Filter the data for lines with the word "search", then copy every line so identified.

----- Records for the exercise

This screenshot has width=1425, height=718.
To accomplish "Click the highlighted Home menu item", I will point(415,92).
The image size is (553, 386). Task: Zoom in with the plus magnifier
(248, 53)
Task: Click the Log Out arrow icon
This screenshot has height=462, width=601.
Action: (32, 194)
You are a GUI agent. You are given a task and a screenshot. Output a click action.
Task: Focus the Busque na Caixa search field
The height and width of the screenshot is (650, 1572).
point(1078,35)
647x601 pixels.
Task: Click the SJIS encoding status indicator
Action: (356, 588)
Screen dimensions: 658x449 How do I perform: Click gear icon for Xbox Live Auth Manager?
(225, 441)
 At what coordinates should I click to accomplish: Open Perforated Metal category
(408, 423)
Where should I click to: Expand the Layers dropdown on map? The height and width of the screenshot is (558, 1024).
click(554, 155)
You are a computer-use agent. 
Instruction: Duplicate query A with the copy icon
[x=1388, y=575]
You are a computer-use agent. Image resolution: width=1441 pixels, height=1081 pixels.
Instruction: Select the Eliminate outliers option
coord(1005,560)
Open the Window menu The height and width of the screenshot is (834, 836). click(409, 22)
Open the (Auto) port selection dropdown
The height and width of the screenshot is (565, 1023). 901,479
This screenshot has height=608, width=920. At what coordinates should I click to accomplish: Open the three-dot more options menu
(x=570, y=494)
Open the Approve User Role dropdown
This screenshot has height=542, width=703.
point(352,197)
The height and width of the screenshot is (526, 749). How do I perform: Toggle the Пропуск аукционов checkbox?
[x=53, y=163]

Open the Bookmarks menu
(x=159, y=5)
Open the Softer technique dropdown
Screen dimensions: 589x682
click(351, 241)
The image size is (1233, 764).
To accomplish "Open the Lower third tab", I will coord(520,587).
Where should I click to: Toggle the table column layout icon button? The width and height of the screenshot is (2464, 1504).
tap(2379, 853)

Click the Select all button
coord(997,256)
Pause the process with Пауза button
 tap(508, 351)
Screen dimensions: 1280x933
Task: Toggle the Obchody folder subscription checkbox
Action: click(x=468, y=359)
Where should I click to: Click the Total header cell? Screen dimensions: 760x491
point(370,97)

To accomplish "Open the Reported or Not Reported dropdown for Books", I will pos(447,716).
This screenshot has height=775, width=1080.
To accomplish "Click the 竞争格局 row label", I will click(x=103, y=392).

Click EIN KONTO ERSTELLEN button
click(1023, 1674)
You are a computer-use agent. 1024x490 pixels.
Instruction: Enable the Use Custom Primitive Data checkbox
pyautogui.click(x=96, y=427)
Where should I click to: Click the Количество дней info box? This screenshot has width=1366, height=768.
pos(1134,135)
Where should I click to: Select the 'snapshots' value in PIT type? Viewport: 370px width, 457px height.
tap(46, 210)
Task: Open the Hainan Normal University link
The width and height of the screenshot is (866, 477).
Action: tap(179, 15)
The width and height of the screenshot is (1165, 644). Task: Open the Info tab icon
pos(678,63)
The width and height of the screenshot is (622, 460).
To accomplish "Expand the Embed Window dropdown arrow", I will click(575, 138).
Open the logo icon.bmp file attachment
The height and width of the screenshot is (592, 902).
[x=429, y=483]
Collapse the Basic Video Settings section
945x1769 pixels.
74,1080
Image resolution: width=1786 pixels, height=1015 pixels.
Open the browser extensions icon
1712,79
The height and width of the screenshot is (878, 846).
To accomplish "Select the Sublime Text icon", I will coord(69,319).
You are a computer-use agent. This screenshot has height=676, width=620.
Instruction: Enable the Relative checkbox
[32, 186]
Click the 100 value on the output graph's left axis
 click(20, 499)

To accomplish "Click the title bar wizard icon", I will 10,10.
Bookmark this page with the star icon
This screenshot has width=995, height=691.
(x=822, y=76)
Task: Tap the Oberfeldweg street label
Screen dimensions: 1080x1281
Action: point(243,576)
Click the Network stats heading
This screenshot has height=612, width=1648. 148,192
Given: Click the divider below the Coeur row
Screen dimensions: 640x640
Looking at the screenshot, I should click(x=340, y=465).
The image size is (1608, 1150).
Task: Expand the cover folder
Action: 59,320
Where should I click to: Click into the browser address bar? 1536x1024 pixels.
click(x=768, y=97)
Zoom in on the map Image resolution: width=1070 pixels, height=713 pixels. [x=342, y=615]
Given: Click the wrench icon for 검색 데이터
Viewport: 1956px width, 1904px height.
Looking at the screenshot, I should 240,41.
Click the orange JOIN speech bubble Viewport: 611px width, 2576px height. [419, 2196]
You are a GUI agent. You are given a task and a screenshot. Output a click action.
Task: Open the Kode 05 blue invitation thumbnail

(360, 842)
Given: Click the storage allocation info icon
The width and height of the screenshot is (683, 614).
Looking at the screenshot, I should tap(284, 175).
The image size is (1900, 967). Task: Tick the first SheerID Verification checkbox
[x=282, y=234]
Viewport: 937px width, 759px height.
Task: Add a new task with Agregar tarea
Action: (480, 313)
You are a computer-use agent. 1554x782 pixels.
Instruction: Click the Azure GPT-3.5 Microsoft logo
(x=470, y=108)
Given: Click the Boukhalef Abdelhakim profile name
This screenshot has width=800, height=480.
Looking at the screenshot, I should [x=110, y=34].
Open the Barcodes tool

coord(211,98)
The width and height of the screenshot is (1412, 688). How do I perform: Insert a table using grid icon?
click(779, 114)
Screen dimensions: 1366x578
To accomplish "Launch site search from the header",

----------

**Output below:**
Task: Focus the Busque na Caixa search field
To accomplish "Launch site search from the header",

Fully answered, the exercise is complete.